### Activity
Once the line holding "This screenshot has height=392, width=400." is found, output it and all remaining lines of the data exactly, with every picture left out.

### Extracted data

==========

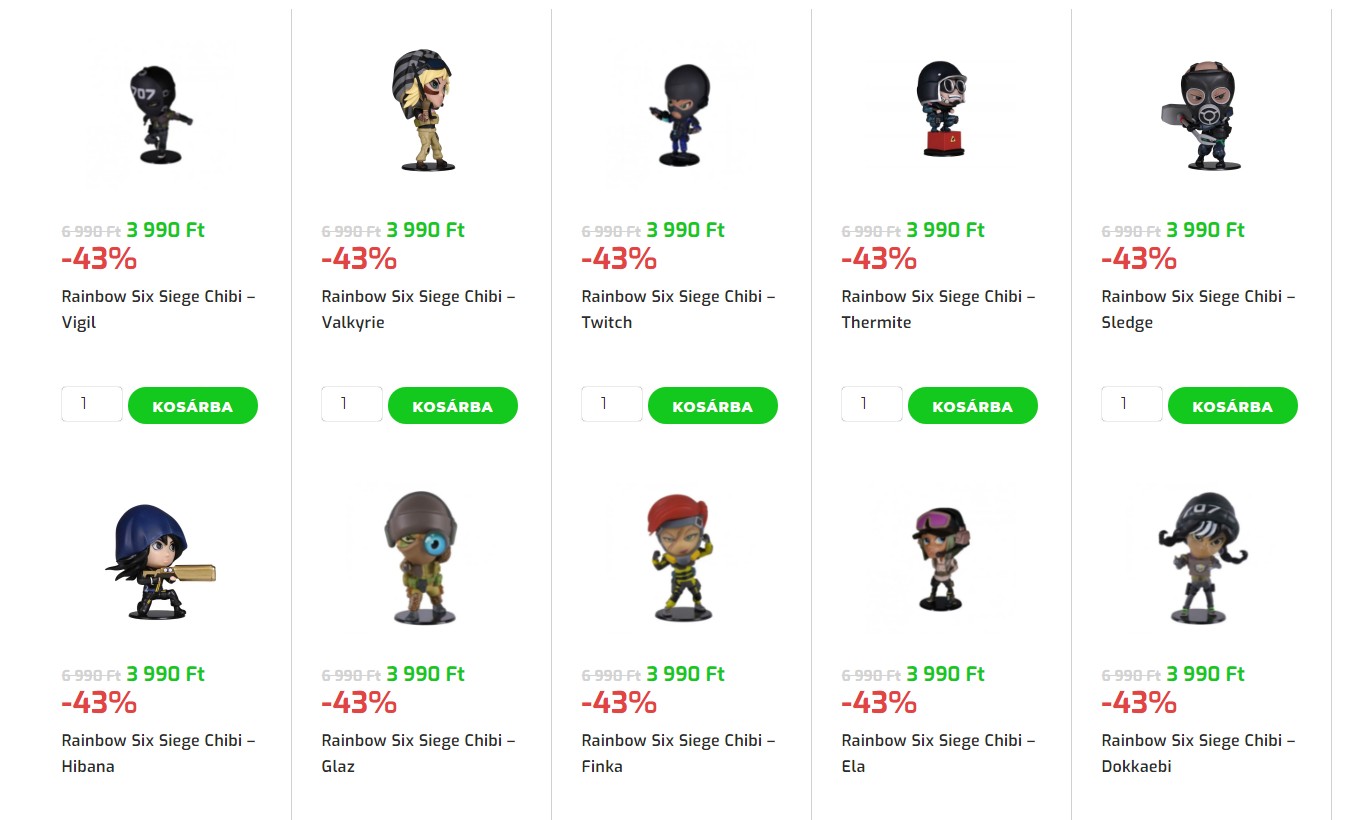The image size is (1355, 820).
Task: Click the Thermite quantity input box
Action: point(872,404)
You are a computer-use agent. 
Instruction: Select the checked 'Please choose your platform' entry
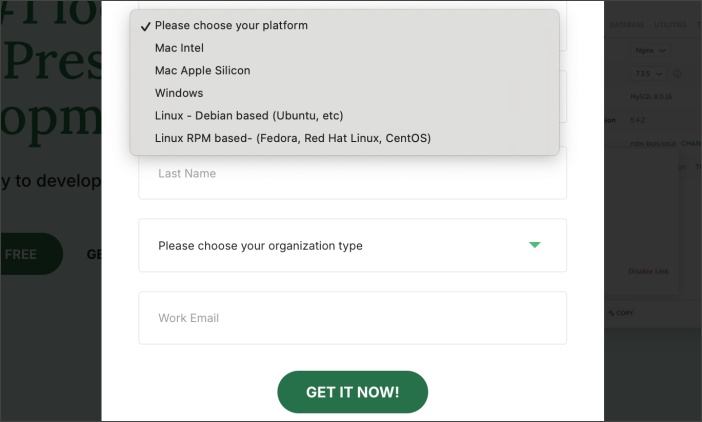tap(231, 25)

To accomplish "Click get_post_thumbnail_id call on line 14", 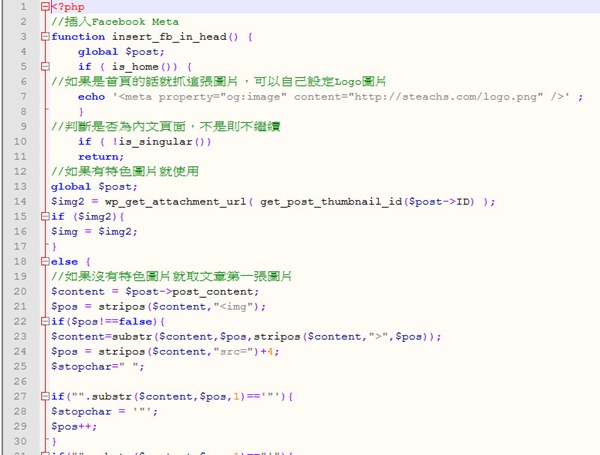I will pyautogui.click(x=367, y=202).
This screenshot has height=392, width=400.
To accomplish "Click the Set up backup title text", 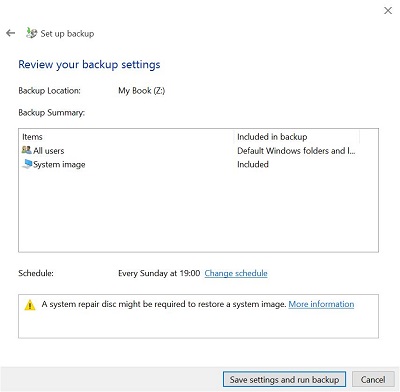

==========

### Task result
This screenshot has height=392, width=400.
To accomplish "Click the Set up backup title text", 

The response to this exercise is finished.